I’m starting to hear rumours about the state of the country after the lockdown is over and people try to resume normal life. It isnt encouraging.
One of these rumours is that one of the biggest employers in my small town will be unable to sustain itself longer than three months.
With the government saying that the lockdown is likely to be extended into May, it seems increasingly likely that this deadline will be reached and passed – meaning this very large firm will go bust and around 100 workers will be going to the Job Centre instead of back to work.
(Or, more likely, they’ll be remaining at home but on the telephone or internet, applying for Universal Credit, God help them.)
I don’t think it will happen, though.
Remember 2008, when the banks all failed because fatcat investment speculators all bet on the most unsafe financial packages on the market at the time?
The government bailed them all out – and then the government that came after forced working people to pay for the bailout (rather than those who were responsible).
I reckon we’ll see something similar after the lockdown.
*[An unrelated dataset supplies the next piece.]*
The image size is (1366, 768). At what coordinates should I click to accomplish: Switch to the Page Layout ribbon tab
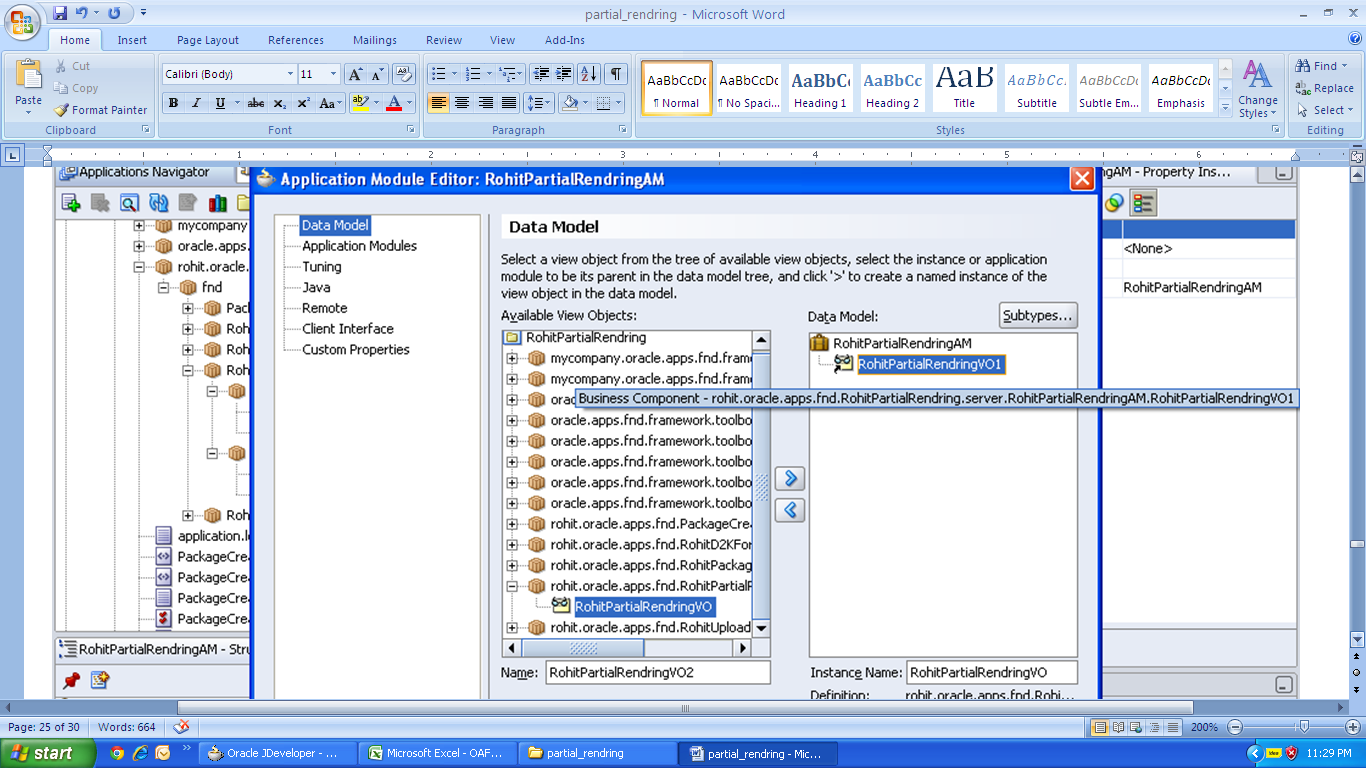(x=207, y=39)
It will be “business as usual”.
One element of the situation that isn’t “business as usual” is the plight of our prime minister.
After months of cavalier nonchalance in the face of the pandemic, Boris Johnson is now facing the consequences of his actions.
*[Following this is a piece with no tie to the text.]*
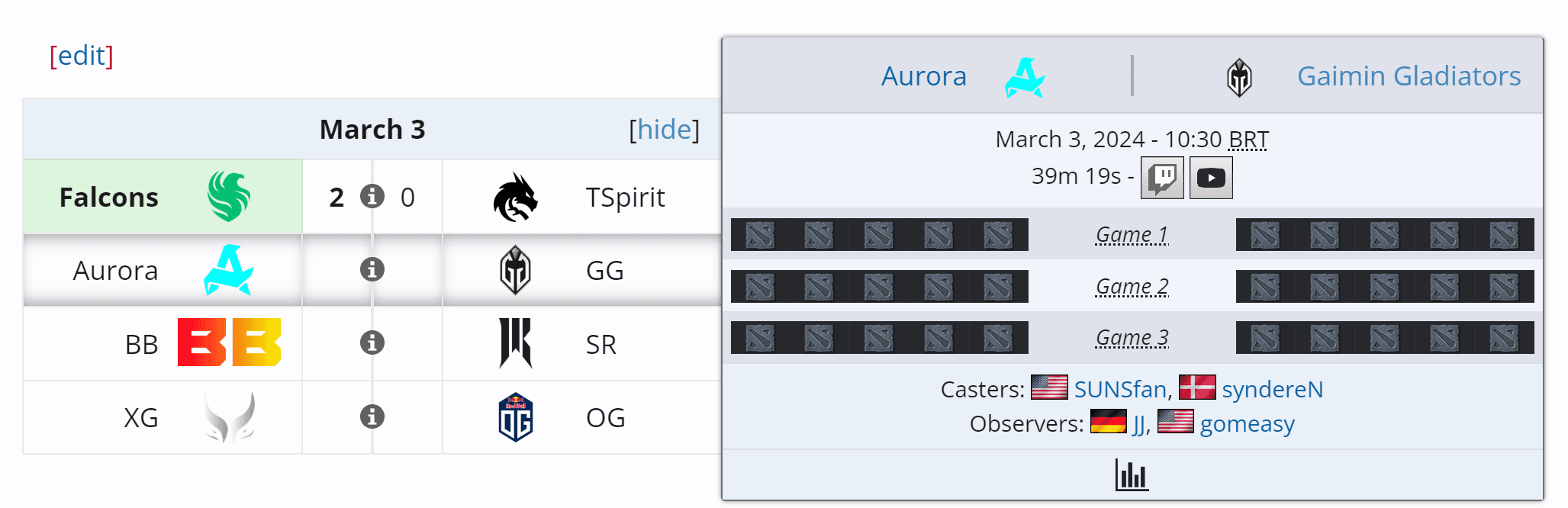Click the match statistics bar chart icon
Viewport: 1568px width, 508px height.
tap(1132, 474)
He championed the idea of “herd immunity” – forcing the populace to “take it on the chin” and get infected, in order to build up a resistance to the disease among the general population – until his advisors made it clear to him that this meant the National Health Service would be overrun with coronavirus hospital admissions.
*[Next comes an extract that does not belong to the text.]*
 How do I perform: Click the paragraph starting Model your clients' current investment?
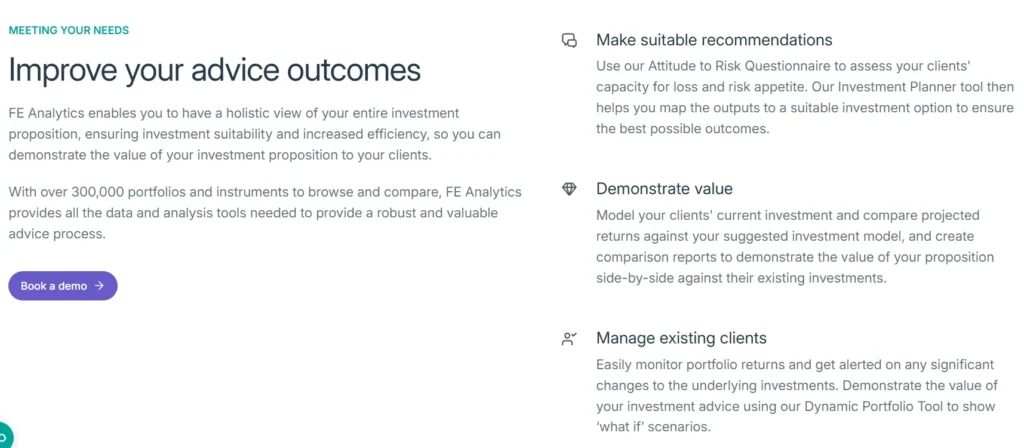794,247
He merrily claimed that he was still shaking the hands of Covid-19 sufferers when he visited them in hospital.
And then he ignored his own government’s orders on how to stay safe. I’m not saying he didn’t wash his hands afterwards, but we don’t know how well he did it. Did he touch his face?
And why wasn’t he observing social distancing rules and staying two metres away from everyone else?
And now he is in hospital himself, in an intensive care unit. As a “precaution”.
Some have tried to use his illness as a chance to drum up sympathy for Johnson and his government, with Twitter hashtags springing up like #PrayForBoris and #GetWellBoris.
Others have gone the other way, berating him for his silly behaviour or making his illness into a joke.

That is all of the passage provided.